Lamar Odom’s Story

» March 18, 2009 3:59 PM | By Brandon Hoffman

Lee Jenkins penned an excellent article on Lamar Odom over at SI.com.

Here’s an excerpt:

To an outsider, it may seem that Odom hides his grief beneath a veil of humor, but in fact he confronts it first thing every morning. Besides the traditional memorials—tattoos of family members and names scrawled on sneakers—his bedroom in Manhattan Beach is filled with photographs of his mom, Cathy Mercer, and of Jayden. Odom does not like cemeteries, but he loves pictures. “I look at them right when I wake up,” he says. “That’s when I like to reflect on things.” When Mercer died, Odom ran to the basketball court at Lincoln Park in Queens and shot jumpers all night. But when Jayden died, Odom recognized that he would need more than blacktop to heal. He spent two years seeing William Parham, a psychologist from UCLA, and after sessions he would walk out and tell the Lakers’ trainers, “I feel like I just went to the bathroom.” He meant it in the most therapeutic way.

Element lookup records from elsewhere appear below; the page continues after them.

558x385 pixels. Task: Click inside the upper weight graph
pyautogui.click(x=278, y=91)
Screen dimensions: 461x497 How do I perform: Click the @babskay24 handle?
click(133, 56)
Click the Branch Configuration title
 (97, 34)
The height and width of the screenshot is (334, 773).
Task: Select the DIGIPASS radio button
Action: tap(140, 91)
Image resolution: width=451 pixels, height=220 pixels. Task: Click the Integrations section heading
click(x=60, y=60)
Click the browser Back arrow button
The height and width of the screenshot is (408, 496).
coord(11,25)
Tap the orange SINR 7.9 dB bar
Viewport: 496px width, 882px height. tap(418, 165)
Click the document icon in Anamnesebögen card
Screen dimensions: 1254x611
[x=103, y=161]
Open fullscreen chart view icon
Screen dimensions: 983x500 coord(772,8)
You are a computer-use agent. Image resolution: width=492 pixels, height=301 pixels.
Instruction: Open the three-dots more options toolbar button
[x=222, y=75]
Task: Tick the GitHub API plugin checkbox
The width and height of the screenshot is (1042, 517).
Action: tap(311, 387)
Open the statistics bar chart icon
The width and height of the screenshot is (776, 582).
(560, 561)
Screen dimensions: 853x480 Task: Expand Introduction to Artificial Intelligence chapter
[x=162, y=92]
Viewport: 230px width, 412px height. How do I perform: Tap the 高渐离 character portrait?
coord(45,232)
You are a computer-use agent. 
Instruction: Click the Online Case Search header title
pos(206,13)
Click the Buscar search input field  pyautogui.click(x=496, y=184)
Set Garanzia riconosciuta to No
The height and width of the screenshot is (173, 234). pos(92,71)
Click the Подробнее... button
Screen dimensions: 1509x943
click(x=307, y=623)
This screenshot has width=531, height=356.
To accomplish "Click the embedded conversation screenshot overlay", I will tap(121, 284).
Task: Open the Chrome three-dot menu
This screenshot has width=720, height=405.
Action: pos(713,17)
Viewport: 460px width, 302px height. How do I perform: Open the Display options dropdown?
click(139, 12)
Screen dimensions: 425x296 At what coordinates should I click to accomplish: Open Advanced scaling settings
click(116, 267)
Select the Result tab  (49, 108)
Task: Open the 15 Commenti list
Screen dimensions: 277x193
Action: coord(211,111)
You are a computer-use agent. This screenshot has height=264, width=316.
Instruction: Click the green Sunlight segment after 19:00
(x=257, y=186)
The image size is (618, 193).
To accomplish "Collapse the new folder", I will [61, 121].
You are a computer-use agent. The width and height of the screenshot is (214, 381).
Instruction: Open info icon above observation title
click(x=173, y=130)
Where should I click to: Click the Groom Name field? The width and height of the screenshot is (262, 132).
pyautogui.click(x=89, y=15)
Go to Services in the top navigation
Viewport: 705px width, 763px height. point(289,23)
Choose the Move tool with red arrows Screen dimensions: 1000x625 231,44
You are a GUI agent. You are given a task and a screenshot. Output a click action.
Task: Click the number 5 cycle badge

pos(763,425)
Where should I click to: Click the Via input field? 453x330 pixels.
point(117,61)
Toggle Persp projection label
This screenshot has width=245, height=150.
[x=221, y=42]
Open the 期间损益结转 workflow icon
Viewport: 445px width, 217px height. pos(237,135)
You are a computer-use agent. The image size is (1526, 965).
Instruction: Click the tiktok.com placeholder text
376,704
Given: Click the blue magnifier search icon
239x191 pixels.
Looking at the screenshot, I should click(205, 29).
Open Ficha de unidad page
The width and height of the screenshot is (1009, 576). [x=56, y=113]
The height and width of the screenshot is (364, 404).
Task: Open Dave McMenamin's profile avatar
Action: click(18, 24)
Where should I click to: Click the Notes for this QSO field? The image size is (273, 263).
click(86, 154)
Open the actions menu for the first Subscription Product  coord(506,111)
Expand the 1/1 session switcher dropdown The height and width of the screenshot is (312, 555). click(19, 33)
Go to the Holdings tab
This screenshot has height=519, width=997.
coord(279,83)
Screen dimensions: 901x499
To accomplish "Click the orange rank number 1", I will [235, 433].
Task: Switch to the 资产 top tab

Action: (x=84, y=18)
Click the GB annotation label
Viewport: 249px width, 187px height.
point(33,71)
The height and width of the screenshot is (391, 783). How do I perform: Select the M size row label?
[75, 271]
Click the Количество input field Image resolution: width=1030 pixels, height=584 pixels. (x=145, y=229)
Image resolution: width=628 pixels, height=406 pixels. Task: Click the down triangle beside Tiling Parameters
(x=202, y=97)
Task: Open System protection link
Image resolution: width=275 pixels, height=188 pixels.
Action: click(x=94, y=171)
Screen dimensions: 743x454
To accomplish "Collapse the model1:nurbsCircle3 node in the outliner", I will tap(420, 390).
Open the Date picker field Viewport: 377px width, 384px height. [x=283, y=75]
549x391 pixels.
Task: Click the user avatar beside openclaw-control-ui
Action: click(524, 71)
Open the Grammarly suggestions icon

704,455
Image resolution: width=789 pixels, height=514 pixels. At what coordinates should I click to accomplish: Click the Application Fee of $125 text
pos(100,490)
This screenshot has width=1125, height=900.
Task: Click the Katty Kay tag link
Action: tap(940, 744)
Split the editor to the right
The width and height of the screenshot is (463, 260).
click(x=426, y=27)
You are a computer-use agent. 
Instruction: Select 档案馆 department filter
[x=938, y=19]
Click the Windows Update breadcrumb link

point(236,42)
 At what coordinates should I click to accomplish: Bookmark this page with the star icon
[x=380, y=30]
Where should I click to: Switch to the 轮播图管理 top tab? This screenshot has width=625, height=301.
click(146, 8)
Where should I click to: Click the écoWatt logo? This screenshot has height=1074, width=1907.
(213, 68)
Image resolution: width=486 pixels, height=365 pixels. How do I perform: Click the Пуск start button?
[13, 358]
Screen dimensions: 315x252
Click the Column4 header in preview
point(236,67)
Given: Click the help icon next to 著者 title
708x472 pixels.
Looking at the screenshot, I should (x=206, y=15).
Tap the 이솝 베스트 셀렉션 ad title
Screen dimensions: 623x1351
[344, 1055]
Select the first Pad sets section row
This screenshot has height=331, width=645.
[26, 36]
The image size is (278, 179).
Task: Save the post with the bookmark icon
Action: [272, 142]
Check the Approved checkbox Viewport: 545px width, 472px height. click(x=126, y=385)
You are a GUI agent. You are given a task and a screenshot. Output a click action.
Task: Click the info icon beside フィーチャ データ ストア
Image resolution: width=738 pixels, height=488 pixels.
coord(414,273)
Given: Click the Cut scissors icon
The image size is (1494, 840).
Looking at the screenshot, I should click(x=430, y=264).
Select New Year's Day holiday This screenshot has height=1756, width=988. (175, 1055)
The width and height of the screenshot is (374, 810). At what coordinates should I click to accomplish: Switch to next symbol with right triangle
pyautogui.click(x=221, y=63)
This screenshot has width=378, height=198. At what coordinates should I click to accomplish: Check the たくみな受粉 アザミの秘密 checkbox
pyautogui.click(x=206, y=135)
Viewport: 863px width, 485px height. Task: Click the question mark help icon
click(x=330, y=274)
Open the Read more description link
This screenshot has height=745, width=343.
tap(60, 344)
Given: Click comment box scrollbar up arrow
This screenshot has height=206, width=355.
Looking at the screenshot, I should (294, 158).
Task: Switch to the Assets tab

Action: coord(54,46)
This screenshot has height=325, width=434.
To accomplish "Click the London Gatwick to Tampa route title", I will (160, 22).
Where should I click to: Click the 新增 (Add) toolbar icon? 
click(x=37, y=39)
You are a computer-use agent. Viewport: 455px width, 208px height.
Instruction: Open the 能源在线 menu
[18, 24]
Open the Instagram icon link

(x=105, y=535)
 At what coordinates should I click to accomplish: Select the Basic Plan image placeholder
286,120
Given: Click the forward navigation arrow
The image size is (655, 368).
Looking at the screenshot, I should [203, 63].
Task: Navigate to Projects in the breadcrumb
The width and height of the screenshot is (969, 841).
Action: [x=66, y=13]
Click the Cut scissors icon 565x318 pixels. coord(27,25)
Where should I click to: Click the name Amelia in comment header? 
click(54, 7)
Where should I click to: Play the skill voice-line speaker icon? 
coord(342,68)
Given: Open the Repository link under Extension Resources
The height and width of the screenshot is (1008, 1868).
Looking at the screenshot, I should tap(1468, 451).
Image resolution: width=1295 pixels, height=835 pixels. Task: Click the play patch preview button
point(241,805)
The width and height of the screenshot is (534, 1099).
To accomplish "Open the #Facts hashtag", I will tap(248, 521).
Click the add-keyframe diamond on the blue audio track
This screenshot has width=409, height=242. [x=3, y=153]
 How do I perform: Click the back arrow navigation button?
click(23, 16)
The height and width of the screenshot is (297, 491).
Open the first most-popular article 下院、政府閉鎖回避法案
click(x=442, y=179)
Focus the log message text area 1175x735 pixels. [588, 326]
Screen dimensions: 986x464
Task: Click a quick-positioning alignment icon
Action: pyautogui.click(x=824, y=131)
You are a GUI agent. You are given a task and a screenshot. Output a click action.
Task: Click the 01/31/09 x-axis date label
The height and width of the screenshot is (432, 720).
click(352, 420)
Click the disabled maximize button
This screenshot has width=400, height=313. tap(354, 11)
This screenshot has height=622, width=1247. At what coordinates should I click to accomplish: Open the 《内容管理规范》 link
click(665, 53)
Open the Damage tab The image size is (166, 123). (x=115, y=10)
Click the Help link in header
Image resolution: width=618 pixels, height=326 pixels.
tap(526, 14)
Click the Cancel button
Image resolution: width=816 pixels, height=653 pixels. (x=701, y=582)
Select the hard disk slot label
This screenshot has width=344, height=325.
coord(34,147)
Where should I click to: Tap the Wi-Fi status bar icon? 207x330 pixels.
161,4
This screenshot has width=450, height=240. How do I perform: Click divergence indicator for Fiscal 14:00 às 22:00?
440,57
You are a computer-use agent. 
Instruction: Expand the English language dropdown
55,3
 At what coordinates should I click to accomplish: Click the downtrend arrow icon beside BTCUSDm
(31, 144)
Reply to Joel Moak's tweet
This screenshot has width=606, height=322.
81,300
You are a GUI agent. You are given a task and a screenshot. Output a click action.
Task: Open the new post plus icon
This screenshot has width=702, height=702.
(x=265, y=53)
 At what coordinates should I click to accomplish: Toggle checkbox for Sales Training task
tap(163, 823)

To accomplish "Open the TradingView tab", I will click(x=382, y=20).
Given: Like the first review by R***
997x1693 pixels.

Odom has reconnected with his father, Joe, who is now drug-free, but he remains closer to another man he calls his dad. Jerry DeGregorio coached Odom in high school (at St. Thomas Aquinas Prep), college (as an assistant at URI) and the NBA (as a front-office staffer with the Clippers) but taught him more about family and faith. DeGregorio is the godfather to Destiny and Lamar Jr., and he sits with them in the first row behind the basket at Staples Center. (The kids live about 20 minutes from Lamar with their mother, Liza Morales, who was also Jayden’s mom.) Odom winks at them during timeouts and rolls his eyes at them if he misses a free throw. When Odom and DeGregorio are together, they hold hands and pray for wisdom, protection, guidance and peace. When they are apart, they pray over the phone. “Lamar has lived two lives, one full of blessings and one full of tragedies,” says DeGregorio. “Everything bad about amateur basketball happened to him—street agents, sneaker companies, college boosters. How many people go through that grinder and come out the other side?”

How Odom’s odyssey affects his game, and in turn the Lakers’ chance to win the championship this season, is something Phil Jackson is still figuring out. Every player has swings in his stat line, but Odom can score 23 points in a game, as he did on Feb. 26 against the Suns, and then score four, as he did in Phoenix three days later. “Most of it with Lamar is internal,” Jackson says. “It’s part of his psyche. He’s distracted at times. We try to work with him a lot on focus.” Asked if Odom’s lapses are connected to his personal saga, Jackson says, “Without a doubt.”